Due articoli recentemente pubblicati su Jacobin raccontano la storia dietro la partecipata manifestazione svoltasi a Genova durante i giorni del G8 nell’estate del 2001. Per Salvatore Cannavò, Genova è “una finestra sul futuro”:
La prima annotazione di rilievo è che Genova 2001 non è un caso italiano isolato, non è il frutto della crisi della sinistra, della protervia di alcune organizzazioni relativamente di massa, né un problema di polizia italiana. Genova 2001 sta dentro il primo movimento globale dopo il 1989, dopo il crollo del Muro, la fine dell’Urss, la fine del progetto comunista organizzato in occidente, a partire dal Pci, e quindi la fine di tutto quello che aveva sedimentato la forza e le speranze del movimento operaio organizzato.
Fabio Sparagna invece propone una “genealogia di Genova 2001”:
Le componenti organizzate rivestirono un ruolo di primo piano nella definizione delle mobilitazioni, raccogliendo l’onda lunga delle proteste di Seattle, individuando una serie di obiettivi politici generali e trovando una parziale soluzione alle aporie democratiche dei movimenti con il metodo decisionale del «consenso», che non prevedeva votazioni su posizioni contrapposte ma ricerca di posizioni comuni, e la forma del Forum. […]
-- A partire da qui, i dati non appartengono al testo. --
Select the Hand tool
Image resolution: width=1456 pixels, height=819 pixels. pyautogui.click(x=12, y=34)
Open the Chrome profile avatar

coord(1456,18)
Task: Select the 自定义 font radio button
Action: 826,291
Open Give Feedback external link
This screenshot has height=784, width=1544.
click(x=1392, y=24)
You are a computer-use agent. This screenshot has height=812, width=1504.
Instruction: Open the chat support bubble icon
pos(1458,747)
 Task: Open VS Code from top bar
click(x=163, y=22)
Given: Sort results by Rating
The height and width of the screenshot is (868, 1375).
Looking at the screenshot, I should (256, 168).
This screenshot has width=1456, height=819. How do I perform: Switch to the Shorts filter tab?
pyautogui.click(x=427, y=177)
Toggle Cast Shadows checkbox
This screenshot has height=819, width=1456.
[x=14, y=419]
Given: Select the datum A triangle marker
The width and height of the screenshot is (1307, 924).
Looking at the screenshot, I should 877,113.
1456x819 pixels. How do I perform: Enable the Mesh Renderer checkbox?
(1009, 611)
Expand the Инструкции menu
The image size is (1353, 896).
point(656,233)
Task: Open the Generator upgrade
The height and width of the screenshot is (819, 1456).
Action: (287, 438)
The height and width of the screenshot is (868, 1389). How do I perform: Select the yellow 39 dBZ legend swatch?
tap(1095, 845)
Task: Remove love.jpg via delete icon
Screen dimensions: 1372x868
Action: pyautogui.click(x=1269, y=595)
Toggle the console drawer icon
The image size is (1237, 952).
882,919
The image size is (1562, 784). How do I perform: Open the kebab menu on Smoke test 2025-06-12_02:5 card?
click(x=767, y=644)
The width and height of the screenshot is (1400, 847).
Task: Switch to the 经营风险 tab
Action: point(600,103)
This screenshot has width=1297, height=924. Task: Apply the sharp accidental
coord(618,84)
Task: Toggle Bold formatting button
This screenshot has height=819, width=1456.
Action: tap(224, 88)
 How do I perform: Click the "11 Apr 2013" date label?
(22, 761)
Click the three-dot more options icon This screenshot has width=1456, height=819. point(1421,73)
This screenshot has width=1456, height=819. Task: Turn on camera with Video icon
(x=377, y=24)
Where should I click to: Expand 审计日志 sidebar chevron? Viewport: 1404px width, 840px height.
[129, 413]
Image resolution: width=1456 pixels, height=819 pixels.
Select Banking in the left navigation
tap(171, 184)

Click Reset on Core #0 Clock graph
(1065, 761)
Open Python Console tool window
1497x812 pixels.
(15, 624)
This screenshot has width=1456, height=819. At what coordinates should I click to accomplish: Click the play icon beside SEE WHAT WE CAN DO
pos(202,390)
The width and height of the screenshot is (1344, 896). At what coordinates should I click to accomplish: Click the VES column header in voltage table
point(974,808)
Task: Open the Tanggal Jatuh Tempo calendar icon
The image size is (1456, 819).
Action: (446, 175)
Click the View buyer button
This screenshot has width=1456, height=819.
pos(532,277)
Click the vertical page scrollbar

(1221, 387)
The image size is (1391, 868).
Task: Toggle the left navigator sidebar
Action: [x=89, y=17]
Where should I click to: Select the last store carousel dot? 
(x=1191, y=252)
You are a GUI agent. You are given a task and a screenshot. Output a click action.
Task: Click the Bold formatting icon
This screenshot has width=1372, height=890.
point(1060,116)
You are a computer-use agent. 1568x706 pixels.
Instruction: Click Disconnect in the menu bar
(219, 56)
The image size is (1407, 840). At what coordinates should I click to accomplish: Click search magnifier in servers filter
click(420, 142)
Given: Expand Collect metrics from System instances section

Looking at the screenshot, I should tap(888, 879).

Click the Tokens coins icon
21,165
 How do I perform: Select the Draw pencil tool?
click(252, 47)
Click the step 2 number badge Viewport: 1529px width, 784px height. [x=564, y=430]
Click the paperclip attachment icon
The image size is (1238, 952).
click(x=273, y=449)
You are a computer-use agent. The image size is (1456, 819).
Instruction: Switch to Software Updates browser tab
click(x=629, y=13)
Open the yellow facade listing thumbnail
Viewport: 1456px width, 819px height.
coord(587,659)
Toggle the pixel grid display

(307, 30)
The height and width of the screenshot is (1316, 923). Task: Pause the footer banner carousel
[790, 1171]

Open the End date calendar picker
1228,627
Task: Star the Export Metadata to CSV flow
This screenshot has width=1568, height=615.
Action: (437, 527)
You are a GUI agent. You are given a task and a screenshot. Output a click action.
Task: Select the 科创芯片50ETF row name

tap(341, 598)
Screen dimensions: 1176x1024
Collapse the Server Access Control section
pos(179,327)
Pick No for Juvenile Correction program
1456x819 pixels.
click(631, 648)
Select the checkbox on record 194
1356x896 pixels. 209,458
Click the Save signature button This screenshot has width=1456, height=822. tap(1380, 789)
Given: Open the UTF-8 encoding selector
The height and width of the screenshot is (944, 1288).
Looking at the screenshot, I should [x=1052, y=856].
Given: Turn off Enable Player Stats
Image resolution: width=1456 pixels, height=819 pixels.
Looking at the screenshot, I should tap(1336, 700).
Il Genoa Social Forum (Gsf) – organizzatore delle mobilitazioni del luglio 2001 – arrivò ad avere l’adesione di 1.184 organizzazioni non governative, realtà sindacali e partiti. Vi erano nuovi soggetti come Attac che portavano avanti la richiesta della Tobin Tax (tassa sulle transazioni finanziarie) e rivendicavano la ristrutturazione delle istituzioni finanziarie internazionali e l’eliminazione dei paradisi fiscali.